Coca-Cola

I watch the Super Bowl, but not particularly for the game. I don't really care for American football. I do enjoy watching athletic championships, though, so the Super Bowl usually catches my radar. But I really watch the game for the commercials between. The game is perfectly poised at the start of the year to establish the start of the advertising calendar. Super Bowl commercials are remembered for weeks, months, sometimes even years.

One of the commercials aired last night was for Coca-Cola. I almost always enjoy their advertisements, even if I don't actually like their original beverage. (Cherry Coke, on the other hand, is my poison of choice thanks to years of working in Dining Services with free access during shifts!) Anyway, this particularly ad was no exception. In case you missed it because you a) don't watch television, b) don't watch the Super Bowl, and/or c) don't follow trending topics in the media, here's a video of it:


This delightful sixty-second video has apparently brought out some of the worst in some of my fellow countrymen. Reports on the Internet of crude, racist, xenophobic, and/or prejudiced reactions make me want to weep. But other reports have shown how more people have come together in praise of this ad. Yes, it is intended to garner support of Coca-Cola and convince people to buy it, but there is more to it. It is the genius of the Coca-Cola marketing department. They have a long, beautiful tradition of equating their sugary carbonated beverage with being American. Of course, the ads from the 1920s were the typical white-bread America that some people seem to think it is still all that exists.


But as our nation more readily embraced diversity, Coca-Cola has always been right there along with it. Even though the print ads for the first fifty years or so were more of the same as above, I have long enjoyed this television spot from 1971:


As always, Coca-Cola tells us that their product is what it means to be happy, content, and at peace, with ourselves, our neighbours, with the world. If everyone had a Coke, everyone would be happy. After all, Coca-Cola is The Real Thing. (I have to admit, though, that I've never really understood what that phrase actually means. Maybe something to do with a return to the Original Recipe--minus the cocaine--after New Coke failed miserably?) In 1987, Coca-Cola released this commercial in time for the holidays. I wasn't old enough to be cognizant of it at the time but, thanks in large part to my parents recording "The Sound of Music" on NBC this year, the commercial was captured and viewed repeatedly in my household. (My sister Amanda loved the movie and watched it every single day for at least a year or two while her older brothers were all in school!)

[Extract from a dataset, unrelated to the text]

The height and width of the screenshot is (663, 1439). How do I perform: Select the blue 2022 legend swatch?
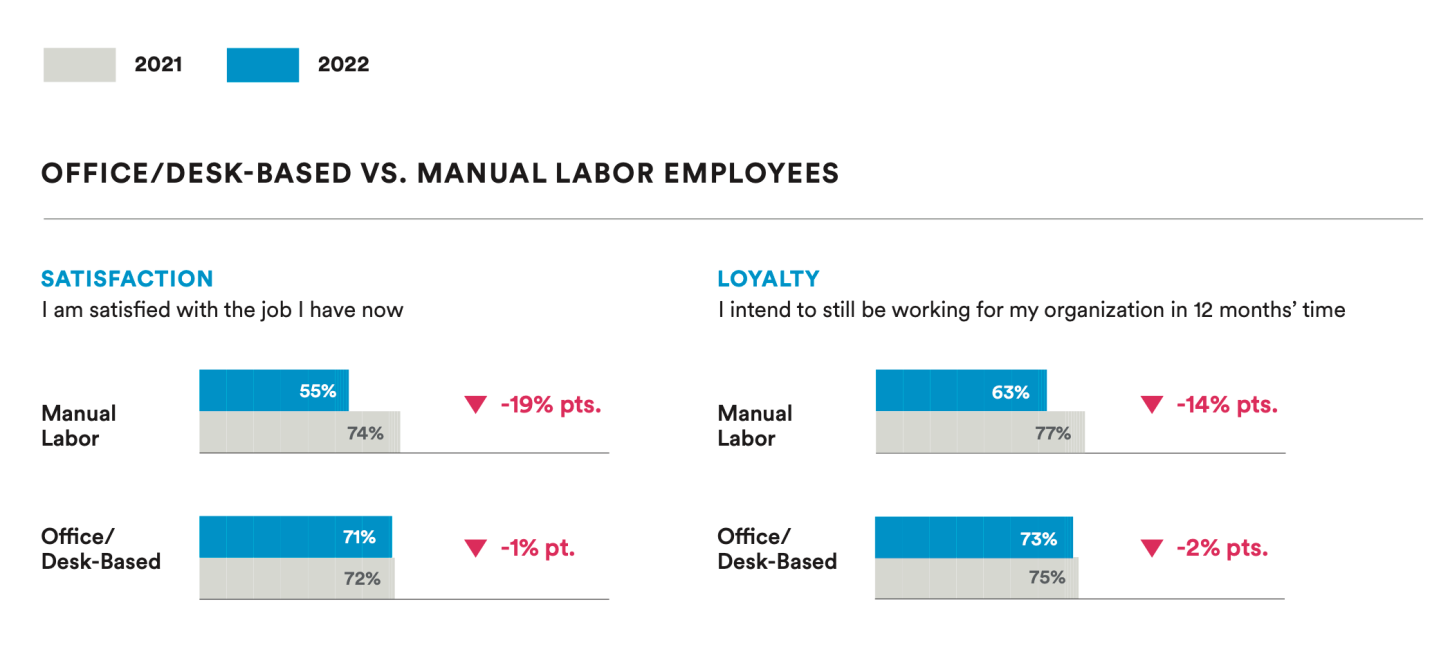coord(262,65)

With this brief history of just a few advertisements, are people really, seriously shocked that Coca-Cola would air a commercial that features people from all over the country, singing about our beautiful nation in the amazing diversity of tongues that are represented in our rich tapestry? I think that my friend Zoe Bouras captured it perfectly with this comment recently shared on Facebook:
I don't think I've seen a commercial to give Americans more to be proud of than the Coke commercial. It showed an America where it is safe to be different, an America of acceptance and unity, a real 'melting-pot'. I think that's something to be proud of.
I am proud to be an American because it means I come from a diverse land of diverse people of diverse opinions. I don't adhere to the belief in American exceptionalism and I know that my country has plenty of flaws, but I also know that most of the people are good, wonderful people who are trying to do the best they can to make the world a better place, even if just within their small spheres of influence.